Introducción: La hiperhomocisteinemia es un factor importante aislado de la aterosclerosis, además de ser factor potente en la pro-oxidante. Ambas situaciones se añaden a la etiología del deterioro cognitivo en los ancianos. Objetivo: investigar las consecuencias de homocisteinemia mental y su complementación con folato oral en mujeres de edad avanzada y para evaluar posibles cambios en las concentraciones de homocisteína y su influencia en los resultados cognitivos y las concentraciones plasmáticas de glucosa y los lípidos de estos individuos.
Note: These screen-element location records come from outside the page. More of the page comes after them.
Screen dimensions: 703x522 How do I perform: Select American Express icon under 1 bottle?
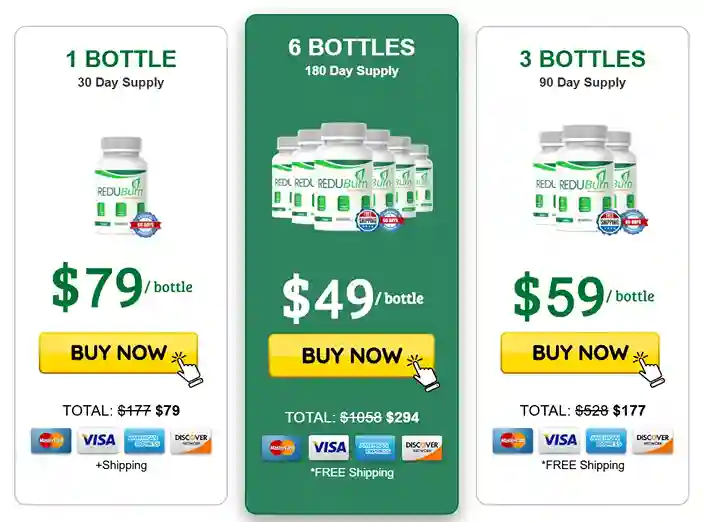click(x=144, y=441)
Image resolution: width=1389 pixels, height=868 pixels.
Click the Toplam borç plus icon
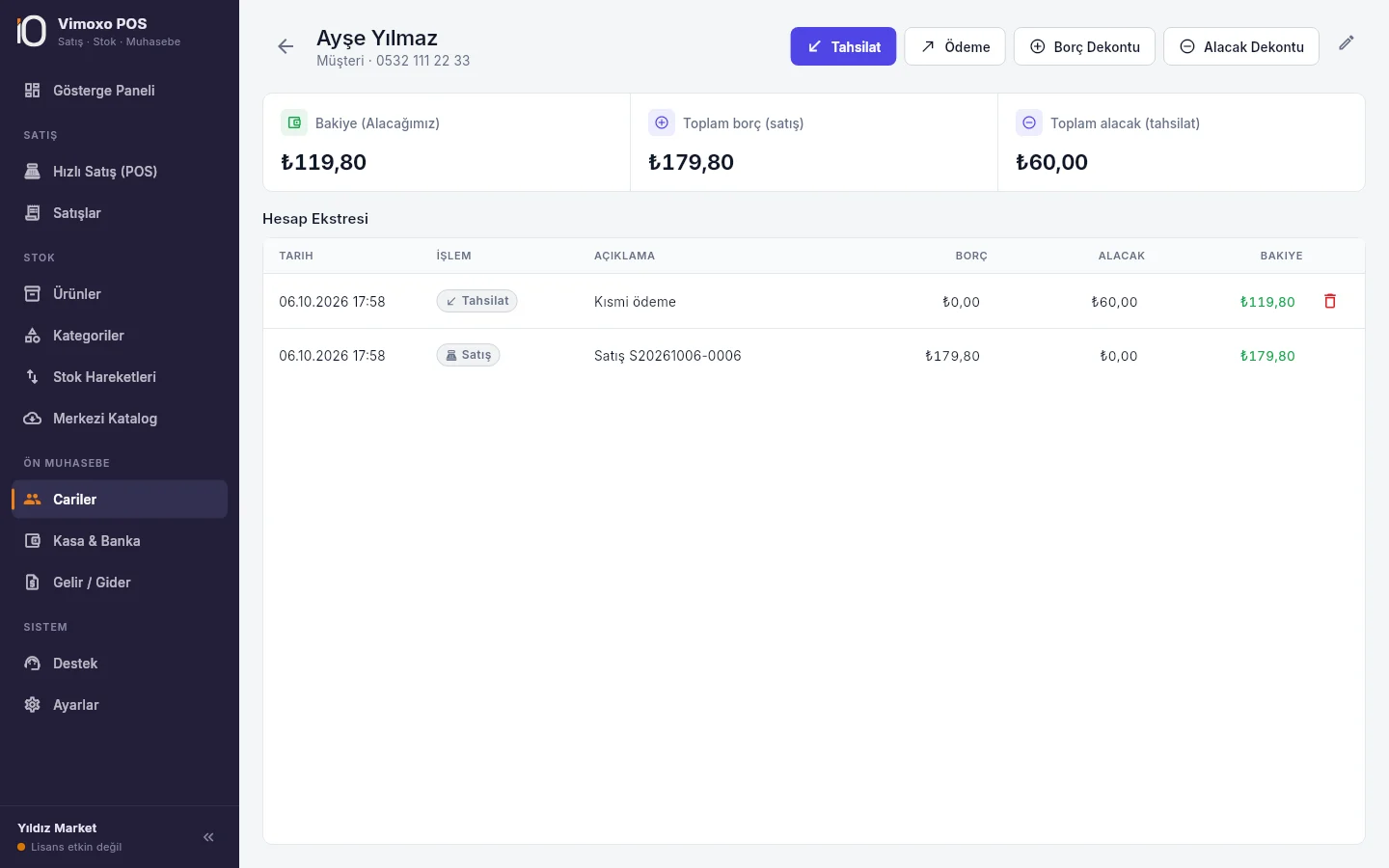662,122
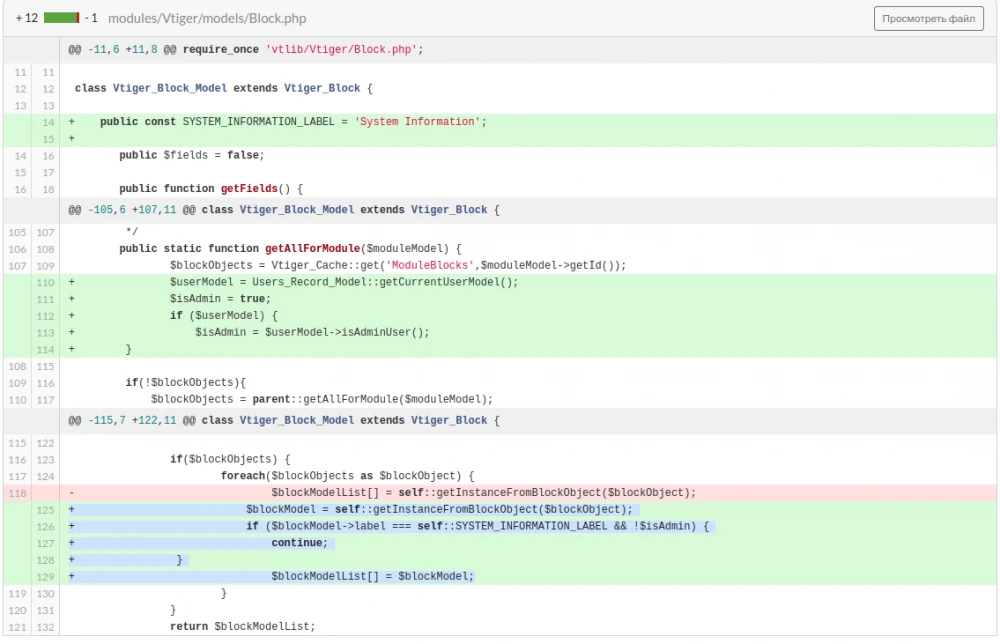Expand the hunk header @@ -11,6 +11,8 @@
Viewport: 1000px width, 644px height.
pyautogui.click(x=246, y=49)
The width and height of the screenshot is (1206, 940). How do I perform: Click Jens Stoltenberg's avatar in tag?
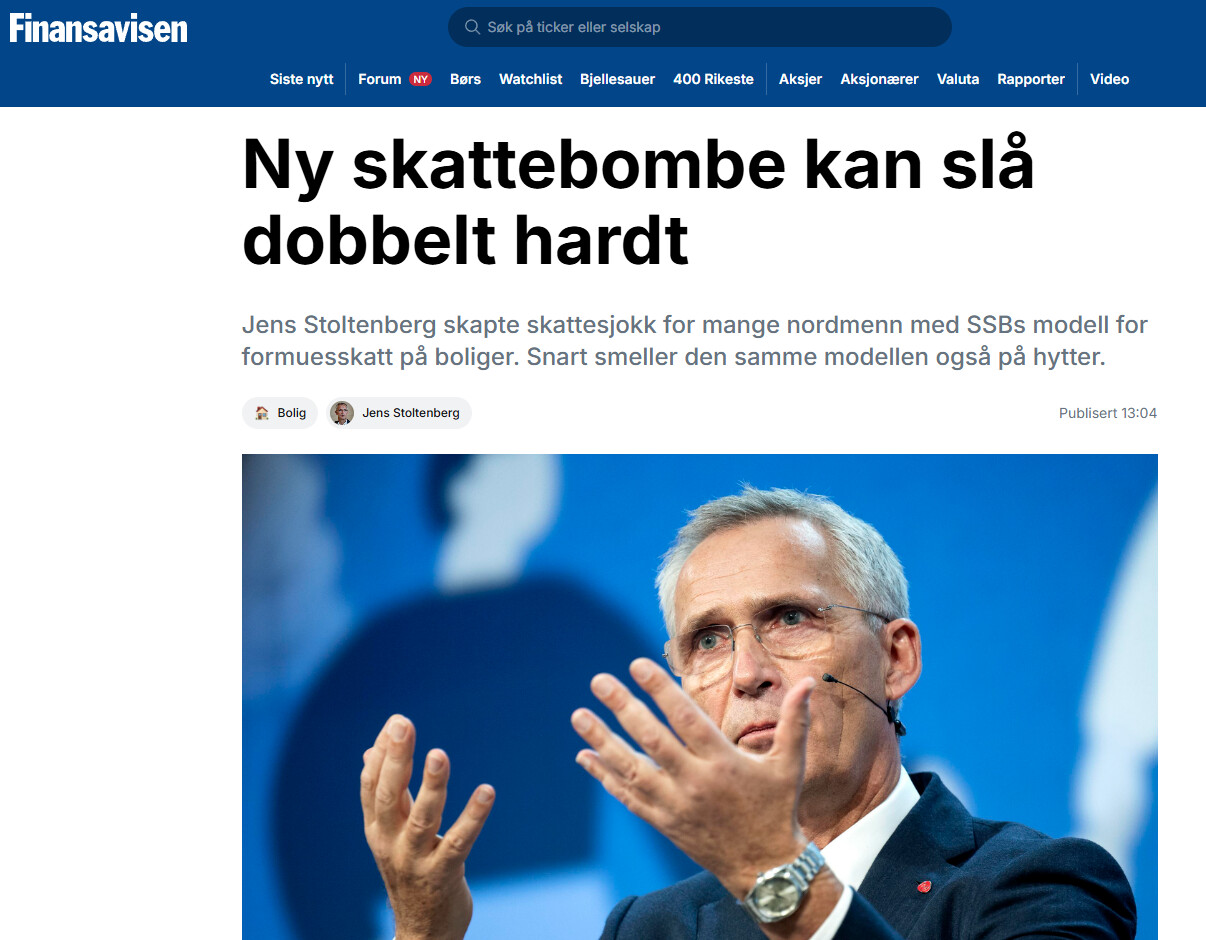(342, 413)
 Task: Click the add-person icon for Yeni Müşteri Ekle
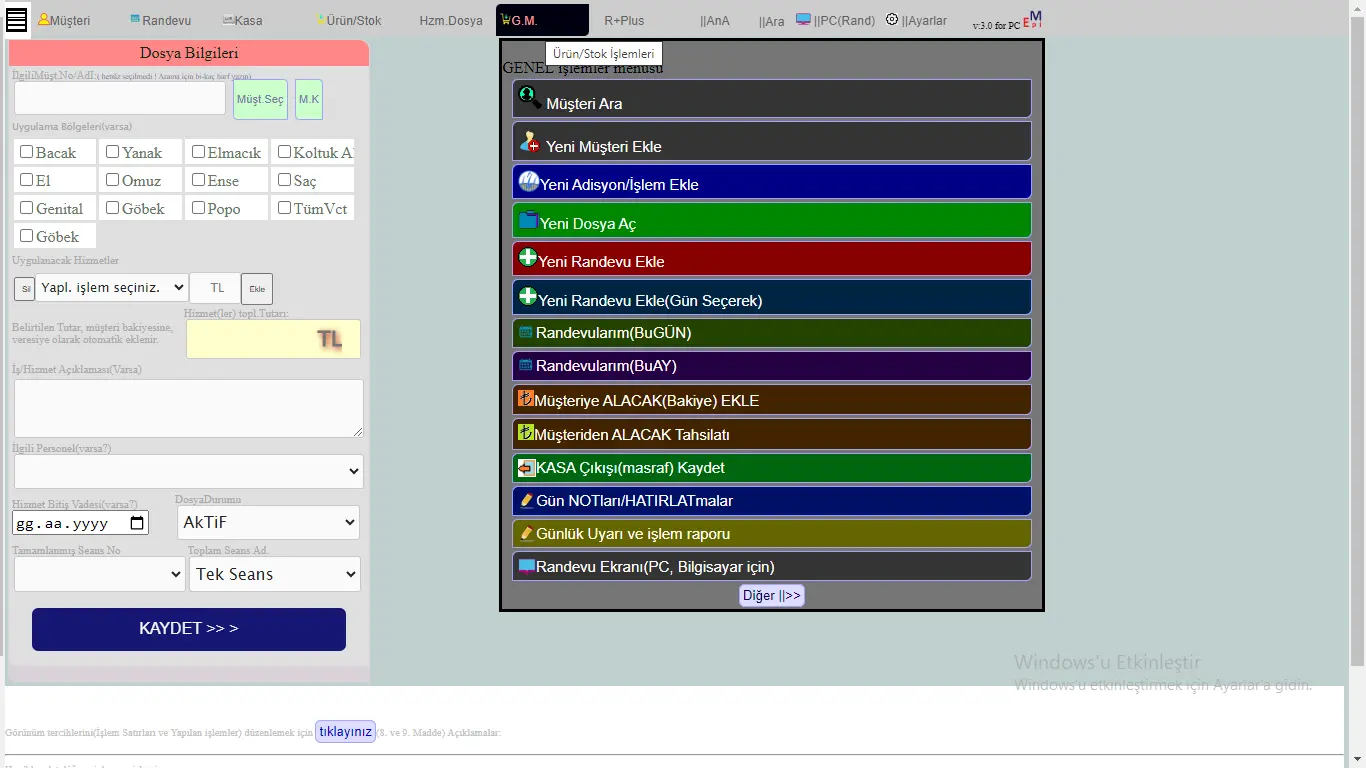pyautogui.click(x=530, y=142)
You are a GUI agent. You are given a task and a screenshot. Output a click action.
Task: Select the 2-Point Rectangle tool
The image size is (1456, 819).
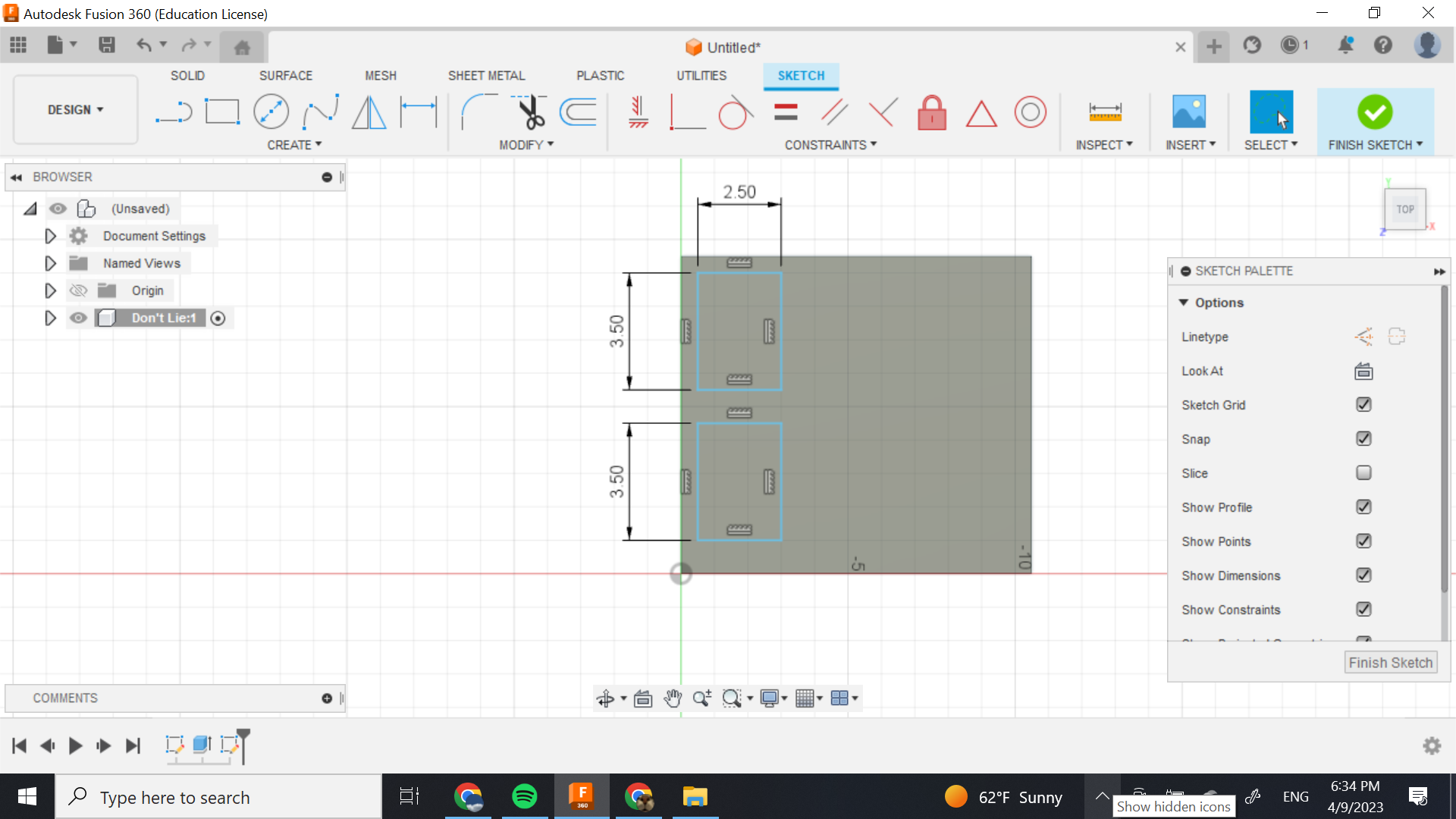click(222, 112)
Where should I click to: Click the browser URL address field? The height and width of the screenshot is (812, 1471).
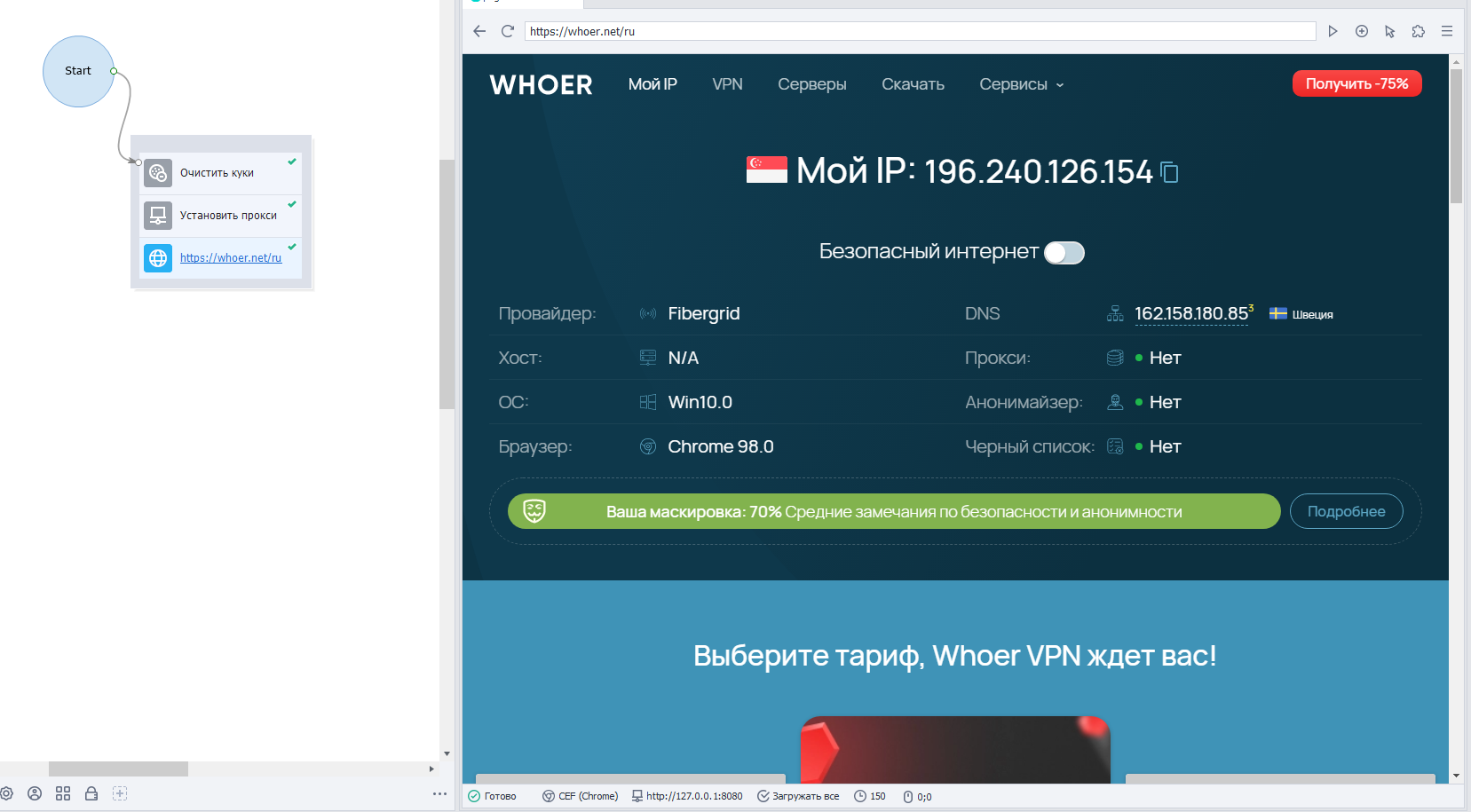[x=920, y=31]
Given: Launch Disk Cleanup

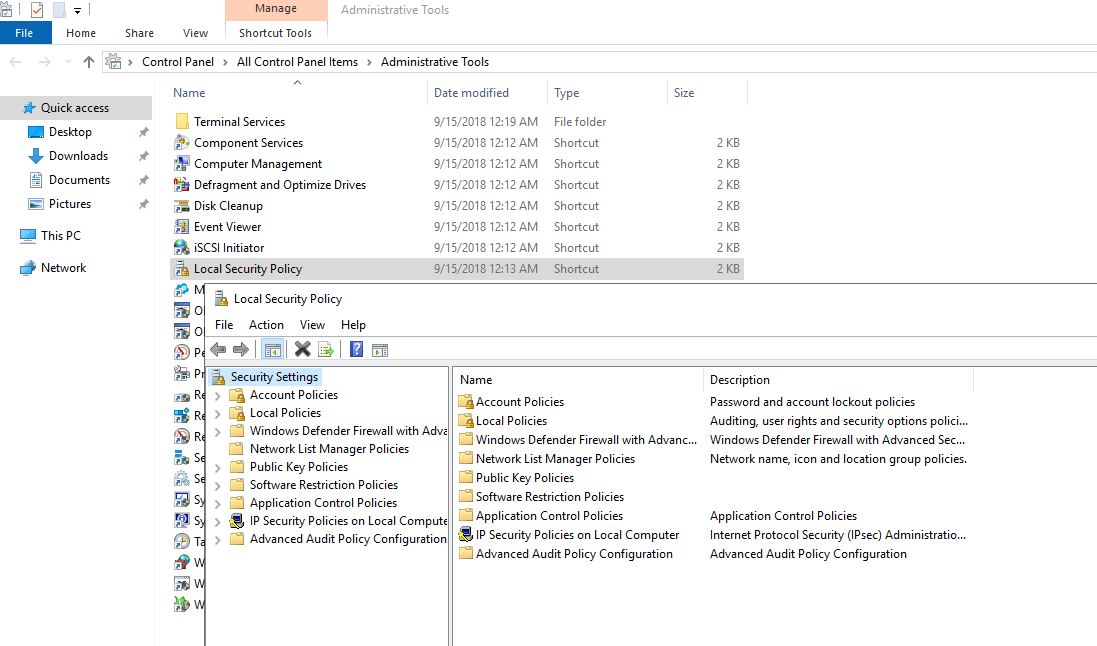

Métodos: Se estudiaron 32 mujeres (70,2 + 4,8 años) en el grupo de intervención (G1) y 24 (67 + 5,2 años) en el grupo control (G2) presentados en su totalidad en el momento de la evaluación clínica inicial, laboratorio, antropométricas, la ingesta alimentaria y cognitiva (Mini Mental State Examination - MMSE). Las evaluaciones se repitieron, G1, 60 días después del final de la suplementación de ácido fólico. Resultados: El grupo G1 fue mayor, con valores más altos de los niveles de glucosa en la sangre y disminuyen MMSE (p <0,05). No se encontró correlación con los niveles de homocisteína de MMSE (r = 0,03), ácido fólico (r = 0,152) y vitamina B12 (r = 0,036). Suplementos de ácido fólico (G1) folacemia aumentado, homocisteinemia y la disminución de glucosa en la sangre, con un 50% de la hiperglucemia y de hiperhomocisteinêmicos, el 45,8% a 18,8%. Las respuestas a la suplementación se produjo en el subgrupo con Hcy> 13 mol / L, con folacemia elevados sin cambiar el MMSE y B12, y el subgrupo MMSE <= 23, con la homocisteína elevada y la disminución de folacemia, sin cambiar el B12 . Conclusión: Si bien no se correlacionan con los niveles de homocisteína, ácido fólico o de vitamina B12, el déficit MMSE responde positivamente a la reducción de tratamiento nutricional de hiperhomocisteinemia con folacemia elevados independientemente de la vitamina B12.